DENVER (AP) — The Colorado Parks and Wildlife Commission is preparing for potential oil drilling at a state park and state wildlife area.

Colorado Parks and Wildlife owns mineral rights on 439 acres of St. Vrain Park, which sits on the highly productive Wattenberg oil field, in Longmont.

At its monthly meeting Thursday, the 14-member commission could authorize Colorado Parks and Wildlife Director Rick Cables to negotiate a surface rights agreement to allow for energy development from a 10-acre well pad in a rural section of the park, with stipulations to protect the environment and visitors' experience. Any drilling likely wouldn't occur until 2013.

St. Vrain Map
(credit: CBS)

St. Vrain has nesting sites for herons and great egrets. It also provides winter habitat for bald eagles and summer habitat for American white pelicans.

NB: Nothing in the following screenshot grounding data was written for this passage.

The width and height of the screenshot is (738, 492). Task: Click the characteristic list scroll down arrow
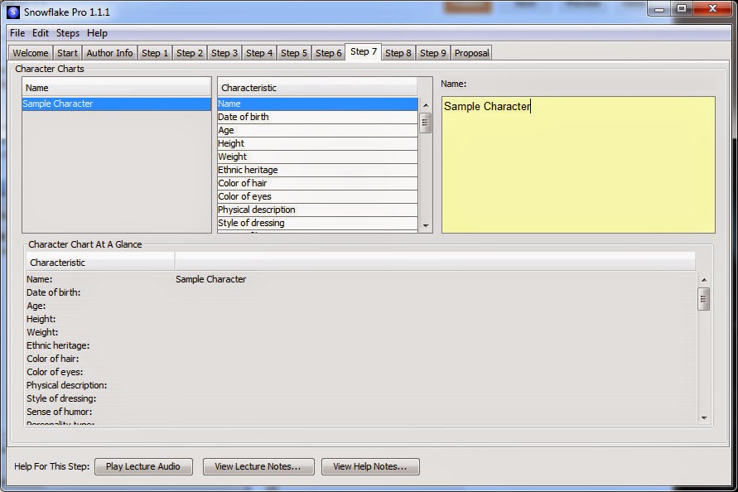point(426,225)
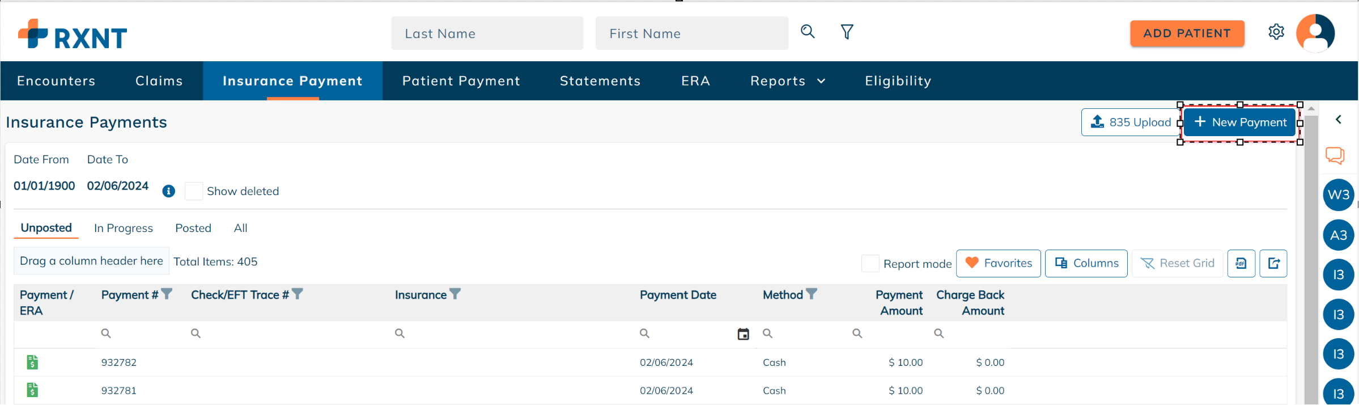Click the user profile avatar
1359x405 pixels.
point(1315,33)
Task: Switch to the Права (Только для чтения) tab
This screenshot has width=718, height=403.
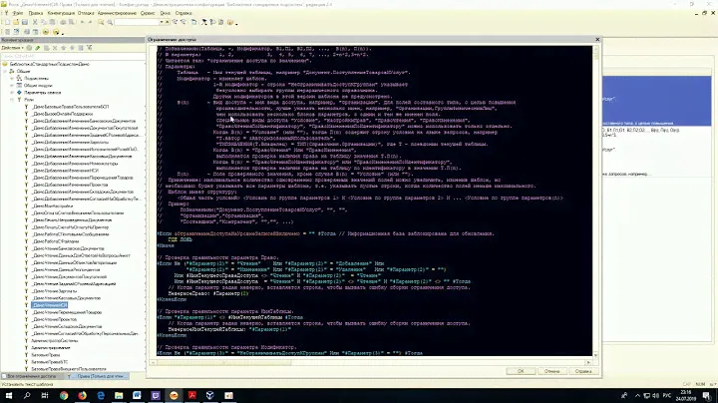Action: click(x=101, y=375)
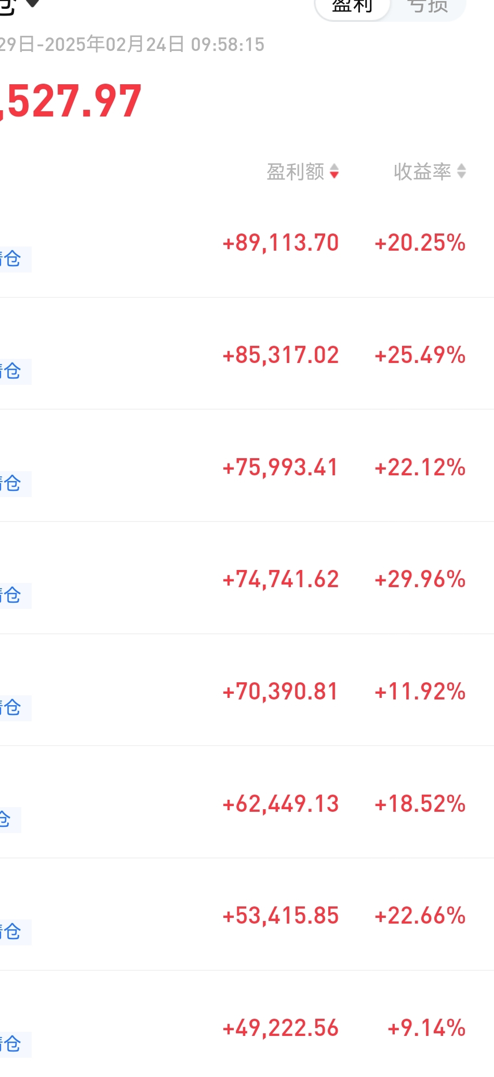Click the 收益率 column header label
This screenshot has width=494, height=1077.
click(x=422, y=172)
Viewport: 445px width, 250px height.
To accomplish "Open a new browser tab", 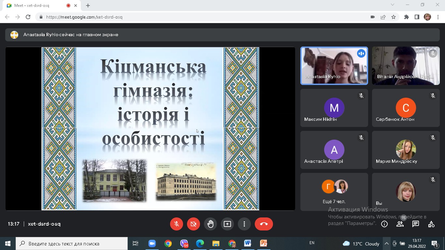I will tap(88, 6).
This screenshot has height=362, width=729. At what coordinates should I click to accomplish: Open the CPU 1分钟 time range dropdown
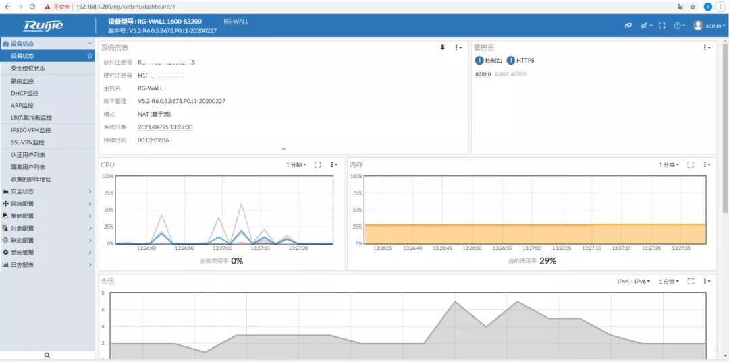[296, 164]
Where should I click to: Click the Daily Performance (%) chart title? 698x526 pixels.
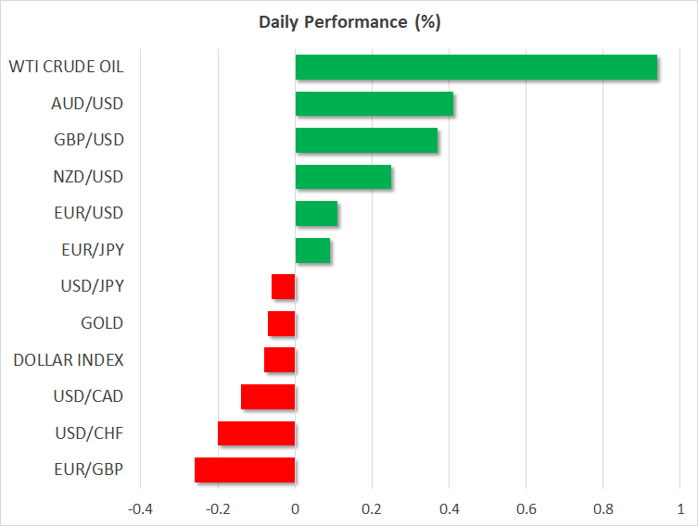[349, 22]
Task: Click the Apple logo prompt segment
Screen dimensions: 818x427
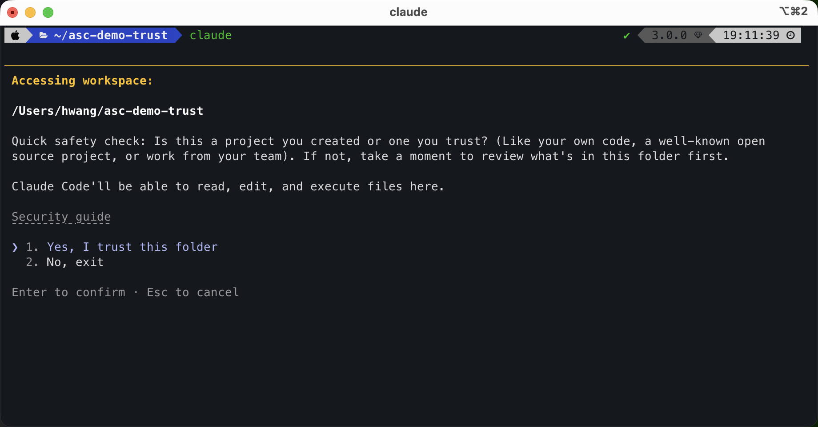Action: coord(15,35)
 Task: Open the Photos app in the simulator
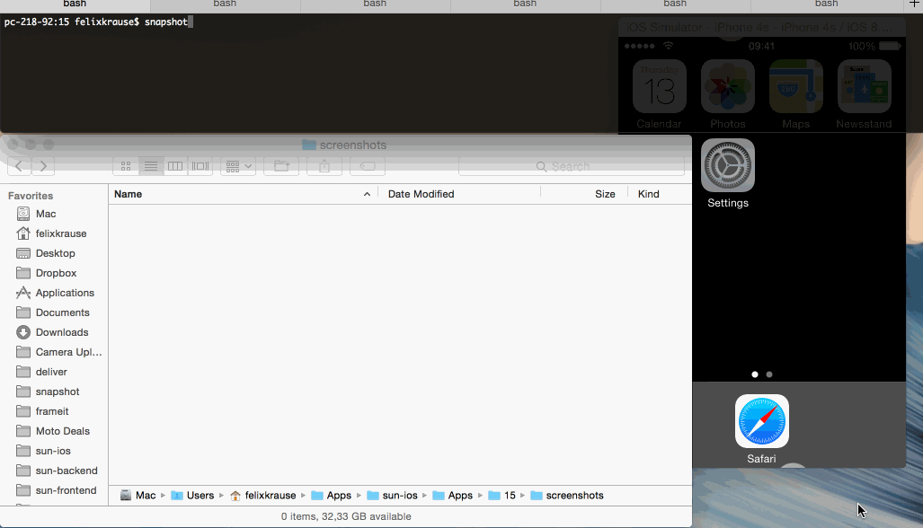727,85
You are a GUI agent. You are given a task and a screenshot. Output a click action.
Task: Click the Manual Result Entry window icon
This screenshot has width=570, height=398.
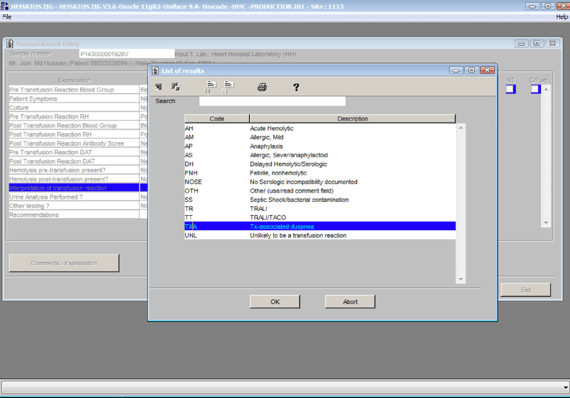click(10, 44)
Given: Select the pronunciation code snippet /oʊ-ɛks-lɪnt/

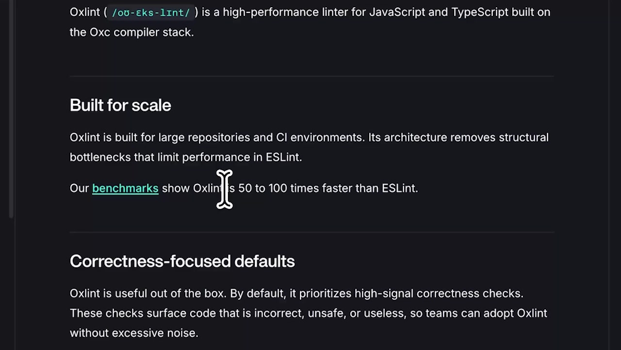Looking at the screenshot, I should [x=150, y=12].
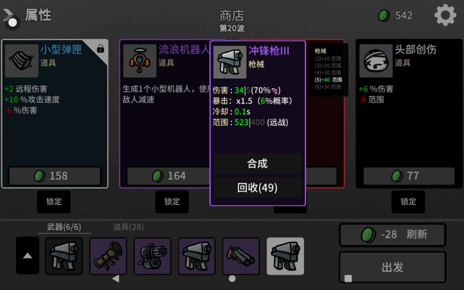The height and width of the screenshot is (290, 464).
Task: Switch to the 武器(6/6) tab
Action: click(64, 227)
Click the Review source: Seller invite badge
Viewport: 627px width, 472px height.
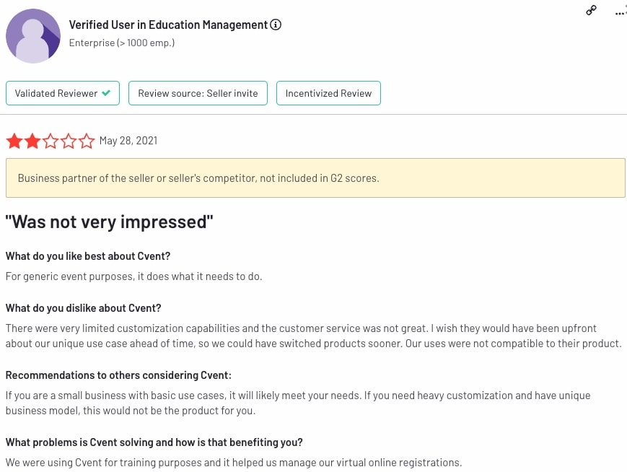point(198,92)
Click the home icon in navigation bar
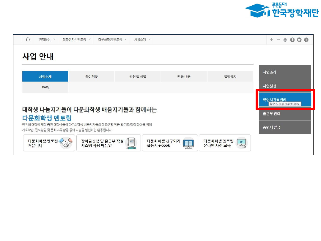 point(28,40)
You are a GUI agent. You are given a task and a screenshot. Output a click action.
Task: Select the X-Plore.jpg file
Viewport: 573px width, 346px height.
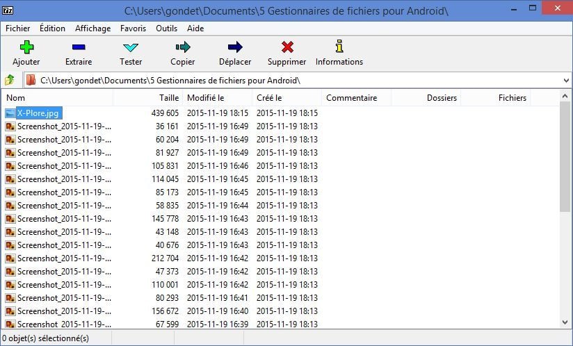pos(38,113)
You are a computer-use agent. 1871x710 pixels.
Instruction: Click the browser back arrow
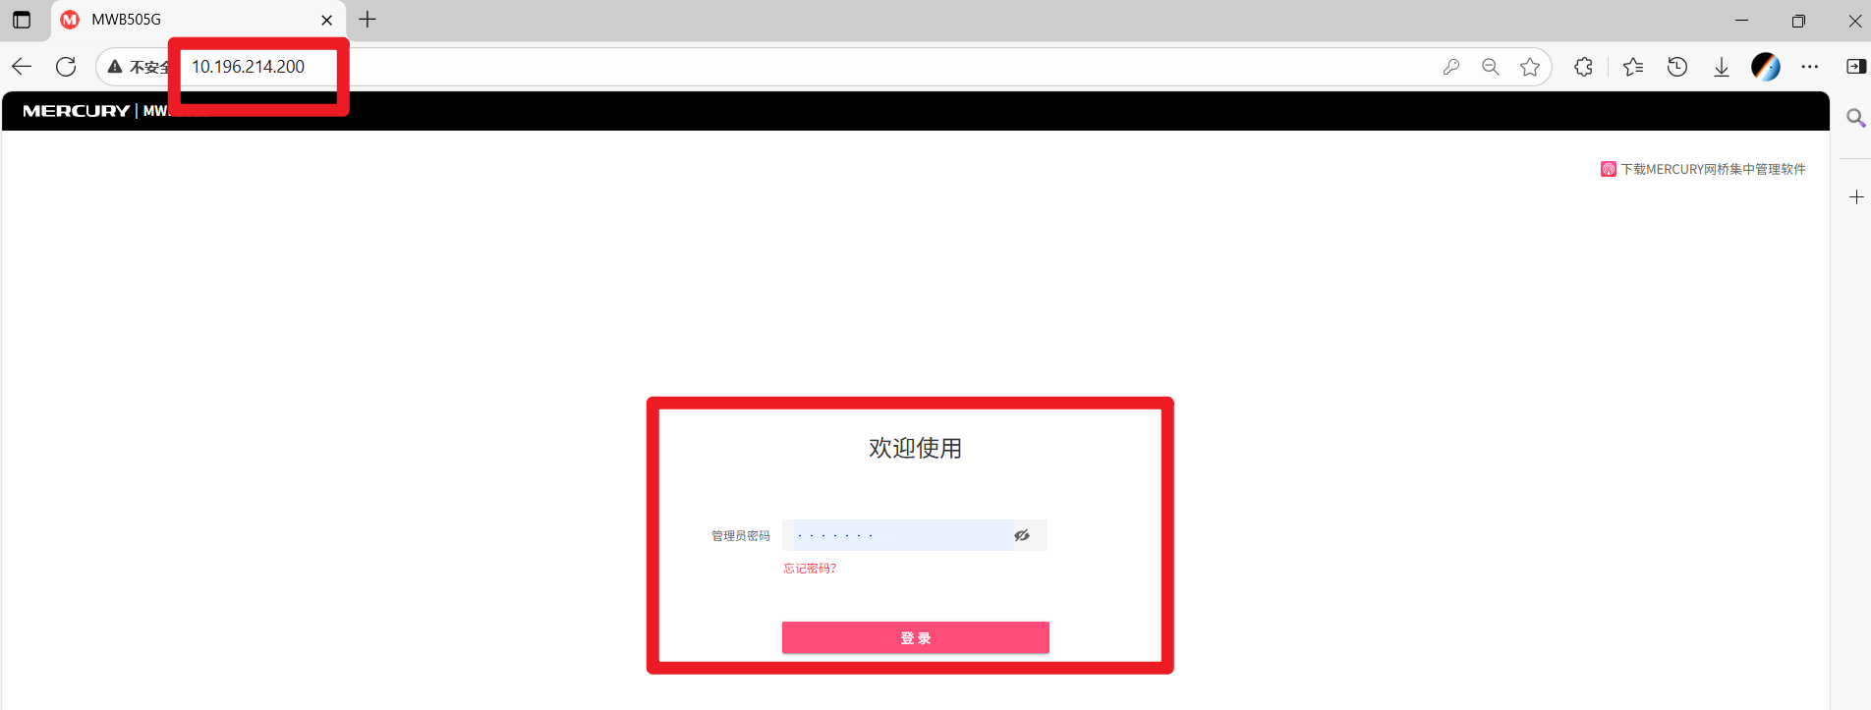[22, 67]
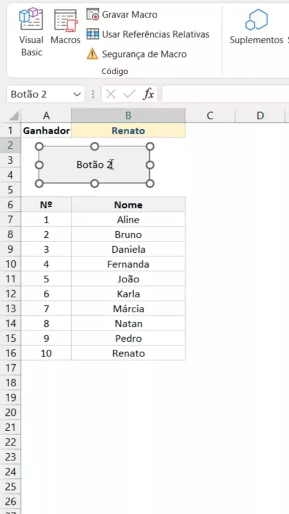The width and height of the screenshot is (289, 514).
Task: Click the formula bar cancel X icon
Action: click(x=111, y=94)
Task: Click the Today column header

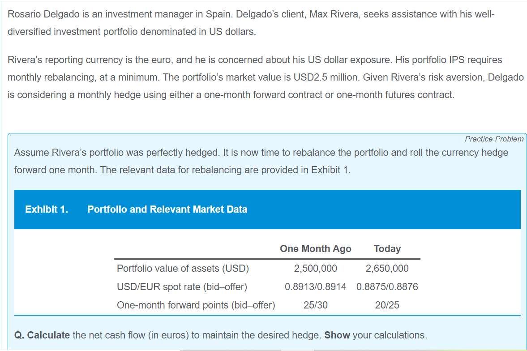Action: (x=387, y=249)
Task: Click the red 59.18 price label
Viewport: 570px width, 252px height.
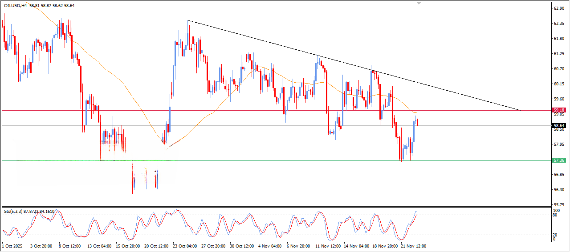Action: pos(558,110)
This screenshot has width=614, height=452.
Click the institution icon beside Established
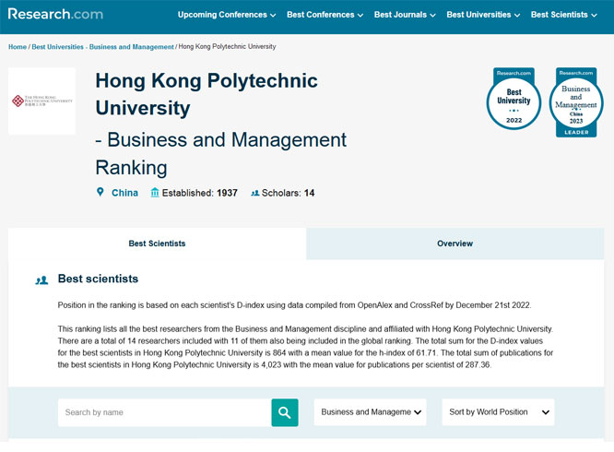(x=154, y=193)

Oil and gas companies already have drilled land around the park. If Parks and Wildlife opted not to develop mineral rights from within the park, companies could still remove them from outside its boundaries, but royalties paid to the state would be far less, parks officials have said.

Some conservationists have said state parks shouldn't be drilled. The environmental policy firm Western Resource Advocates has said public safety and the environment should come first.

Commissioners also will be asked Thursday to approve a surface use agreement for DeJour Energy Inc. to develop three well pads on the Garfield Creek State Wildlife Area. About 11.5 acres of the state wildlife area would be disturbed.

The state doesn't own the mineral rights in question there. Instead, DeJour leased them from the U.S. Bureau of Land Management.

Parks officials said the surface use agreement with DeJour addresses mineral leases, soils, geology, biological inventory, water quality and sampling, transportation, wetlands and riparian areas, vegetation, weeds, drilling schedules, spill prevention, interim reclamation and emergency response. It includes $207,660 that DeJour would pay to compensate for disturbing the surface, plus $40,000 for projects to improve wildlife habitat at the wildlife area.